What is required
Produce the same data once more, line for line.

Data shown
□ □ □ □ □

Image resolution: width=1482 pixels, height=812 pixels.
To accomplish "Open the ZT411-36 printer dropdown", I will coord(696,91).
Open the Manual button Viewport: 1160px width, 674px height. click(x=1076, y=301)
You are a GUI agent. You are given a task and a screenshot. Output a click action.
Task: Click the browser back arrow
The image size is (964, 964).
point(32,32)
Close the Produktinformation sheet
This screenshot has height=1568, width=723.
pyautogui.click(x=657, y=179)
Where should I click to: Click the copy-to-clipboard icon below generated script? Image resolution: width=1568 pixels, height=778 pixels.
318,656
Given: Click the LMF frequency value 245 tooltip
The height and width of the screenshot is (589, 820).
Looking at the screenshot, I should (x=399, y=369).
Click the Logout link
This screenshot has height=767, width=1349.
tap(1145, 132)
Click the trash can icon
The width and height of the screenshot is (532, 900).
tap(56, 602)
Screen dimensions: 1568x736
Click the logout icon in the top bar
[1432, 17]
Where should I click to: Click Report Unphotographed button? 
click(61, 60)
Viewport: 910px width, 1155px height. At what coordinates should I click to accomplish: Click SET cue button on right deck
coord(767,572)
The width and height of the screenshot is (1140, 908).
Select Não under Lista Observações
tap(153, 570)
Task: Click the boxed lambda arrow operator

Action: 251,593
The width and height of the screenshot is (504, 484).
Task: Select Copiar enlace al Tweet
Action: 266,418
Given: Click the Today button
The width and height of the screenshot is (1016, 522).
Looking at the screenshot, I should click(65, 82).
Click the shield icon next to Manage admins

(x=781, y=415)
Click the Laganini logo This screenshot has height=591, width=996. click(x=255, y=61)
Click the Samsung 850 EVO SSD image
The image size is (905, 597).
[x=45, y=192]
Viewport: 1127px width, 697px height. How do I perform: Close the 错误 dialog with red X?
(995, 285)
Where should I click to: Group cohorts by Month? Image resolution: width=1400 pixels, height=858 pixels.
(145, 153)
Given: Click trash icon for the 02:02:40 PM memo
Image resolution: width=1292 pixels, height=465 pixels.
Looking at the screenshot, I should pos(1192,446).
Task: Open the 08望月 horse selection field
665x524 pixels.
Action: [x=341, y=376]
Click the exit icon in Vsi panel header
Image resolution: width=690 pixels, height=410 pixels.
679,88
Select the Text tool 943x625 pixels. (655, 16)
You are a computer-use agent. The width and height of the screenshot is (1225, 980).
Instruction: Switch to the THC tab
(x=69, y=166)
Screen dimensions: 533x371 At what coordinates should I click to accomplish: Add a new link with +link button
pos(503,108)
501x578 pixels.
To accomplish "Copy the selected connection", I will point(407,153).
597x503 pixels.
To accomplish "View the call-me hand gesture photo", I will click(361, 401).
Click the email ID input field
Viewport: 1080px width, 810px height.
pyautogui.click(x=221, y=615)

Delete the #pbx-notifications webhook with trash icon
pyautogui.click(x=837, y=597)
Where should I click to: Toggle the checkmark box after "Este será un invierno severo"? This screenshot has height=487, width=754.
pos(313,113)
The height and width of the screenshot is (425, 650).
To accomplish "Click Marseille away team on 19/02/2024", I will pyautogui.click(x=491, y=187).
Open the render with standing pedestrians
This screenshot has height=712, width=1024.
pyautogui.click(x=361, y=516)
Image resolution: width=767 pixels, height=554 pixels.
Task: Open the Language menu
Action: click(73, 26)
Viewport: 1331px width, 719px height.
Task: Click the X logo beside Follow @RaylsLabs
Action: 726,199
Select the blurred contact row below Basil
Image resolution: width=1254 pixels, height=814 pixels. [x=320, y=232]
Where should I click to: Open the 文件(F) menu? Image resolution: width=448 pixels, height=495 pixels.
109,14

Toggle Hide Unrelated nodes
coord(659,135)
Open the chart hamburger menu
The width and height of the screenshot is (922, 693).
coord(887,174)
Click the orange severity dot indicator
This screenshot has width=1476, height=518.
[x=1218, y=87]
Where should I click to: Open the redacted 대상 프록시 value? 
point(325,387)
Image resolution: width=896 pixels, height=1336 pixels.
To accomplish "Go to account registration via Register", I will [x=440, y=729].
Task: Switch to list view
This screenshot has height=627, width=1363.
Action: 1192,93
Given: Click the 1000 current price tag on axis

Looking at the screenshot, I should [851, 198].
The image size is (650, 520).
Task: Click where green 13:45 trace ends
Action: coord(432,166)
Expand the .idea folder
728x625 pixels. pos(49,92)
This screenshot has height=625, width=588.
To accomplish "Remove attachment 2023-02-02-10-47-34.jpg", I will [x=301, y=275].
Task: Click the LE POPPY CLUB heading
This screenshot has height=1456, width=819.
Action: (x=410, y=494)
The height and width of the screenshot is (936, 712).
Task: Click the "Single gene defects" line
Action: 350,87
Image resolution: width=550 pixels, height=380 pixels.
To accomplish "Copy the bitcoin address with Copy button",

□ □ □ □ □

Expected output
Image resolution: width=1482 pixels, height=812 pixels.
To accomplish "Open the ZT411-36 printer dropdown", I will coord(696,91).
Open the Manual button Viewport: 1160px width, 674px height. click(x=1076, y=301)
You are a GUI agent. You are given a task and a screenshot. Output a click action.
Task: Click the browser back arrow
The image size is (964, 964).
point(32,32)
Close the Produktinformation sheet
This screenshot has height=1568, width=723.
pyautogui.click(x=657, y=179)
Where should I click to: Click the copy-to-clipboard icon below generated script? Image resolution: width=1568 pixels, height=778 pixels.
318,656
Given: Click the LMF frequency value 245 tooltip
The height and width of the screenshot is (589, 820).
Looking at the screenshot, I should (x=399, y=369).
Click the Logout link
This screenshot has height=767, width=1349.
tap(1145, 132)
Click the trash can icon
The width and height of the screenshot is (532, 900).
tap(56, 602)
Screen dimensions: 1568x736
Click the logout icon in the top bar
[1432, 17]
Where should I click to: Click Report Unphotographed button? 
click(61, 60)
Viewport: 910px width, 1155px height. At what coordinates should I click to accomplish: Click SET cue button on right deck
coord(767,572)
The width and height of the screenshot is (1140, 908).
Select Não under Lista Observações
tap(153, 570)
Task: Click the boxed lambda arrow operator

Action: 251,593
The width and height of the screenshot is (504, 484).
Task: Select Copiar enlace al Tweet
Action: 266,418
Given: Click the Today button
The width and height of the screenshot is (1016, 522).
Looking at the screenshot, I should click(65, 82).
Click the shield icon next to Manage admins

(x=781, y=415)
Click the Laganini logo This screenshot has height=591, width=996. click(x=255, y=61)
Click the Samsung 850 EVO SSD image
The image size is (905, 597).
[x=45, y=192]
Viewport: 1127px width, 697px height. How do I perform: Close the 错误 dialog with red X?
(995, 285)
Where should I click to: Group cohorts by Month? Image resolution: width=1400 pixels, height=858 pixels.
(145, 153)
Given: Click trash icon for the 02:02:40 PM memo
Image resolution: width=1292 pixels, height=465 pixels.
Looking at the screenshot, I should pos(1192,446).
Task: Open the 08望月 horse selection field
665x524 pixels.
Action: [x=341, y=376]
Click the exit icon in Vsi panel header
Image resolution: width=690 pixels, height=410 pixels.
679,88
Select the Text tool 943x625 pixels. (655, 16)
You are a computer-use agent. The width and height of the screenshot is (1225, 980).
Instruction: Switch to the THC tab
(x=69, y=166)
Screen dimensions: 533x371 At what coordinates should I click to accomplish: Add a new link with +link button
pos(503,108)
501x578 pixels.
To accomplish "Copy the selected connection", I will point(407,153).
597x503 pixels.
To accomplish "View the call-me hand gesture photo", I will click(361, 401).
Click the email ID input field
Viewport: 1080px width, 810px height.
pyautogui.click(x=221, y=615)

Delete the #pbx-notifications webhook with trash icon
pyautogui.click(x=837, y=597)
Where should I click to: Toggle the checkmark box after "Este será un invierno severo"? This screenshot has height=487, width=754.
pos(313,113)
The height and width of the screenshot is (425, 650).
To accomplish "Click Marseille away team on 19/02/2024", I will pyautogui.click(x=491, y=187).
Open the render with standing pedestrians
This screenshot has height=712, width=1024.
pyautogui.click(x=361, y=516)
Image resolution: width=767 pixels, height=554 pixels.
Task: Open the Language menu
Action: click(73, 26)
Viewport: 1331px width, 719px height.
Task: Click the X logo beside Follow @RaylsLabs
Action: 726,199
Select the blurred contact row below Basil
Image resolution: width=1254 pixels, height=814 pixels. [x=320, y=232]
Where should I click to: Open the 文件(F) menu? Image resolution: width=448 pixels, height=495 pixels.
109,14

Toggle Hide Unrelated nodes
coord(659,135)
Open the chart hamburger menu
The width and height of the screenshot is (922, 693).
coord(887,174)
Click the orange severity dot indicator
This screenshot has width=1476, height=518.
[x=1218, y=87]
Where should I click to: Open the redacted 대상 프록시 value? 
point(325,387)
Image resolution: width=896 pixels, height=1336 pixels.
To accomplish "Go to account registration via Register", I will [x=440, y=729].
Task: Switch to list view
This screenshot has height=627, width=1363.
Action: 1192,93
Given: Click the 1000 current price tag on axis

Looking at the screenshot, I should [851, 198].
The image size is (650, 520).
Task: Click where green 13:45 trace ends
Action: coord(432,166)
Expand the .idea folder
728x625 pixels. pos(49,92)
This screenshot has height=625, width=588.
To accomplish "Remove attachment 2023-02-02-10-47-34.jpg", I will [x=301, y=275].
Task: Click the LE POPPY CLUB heading
This screenshot has height=1456, width=819.
Action: (x=410, y=494)
The height and width of the screenshot is (936, 712).
Task: Click the "Single gene defects" line
Action: 350,87
Image resolution: width=550 pixels, height=380 pixels.
To accomplish "Copy the bitcoin address with Copy button",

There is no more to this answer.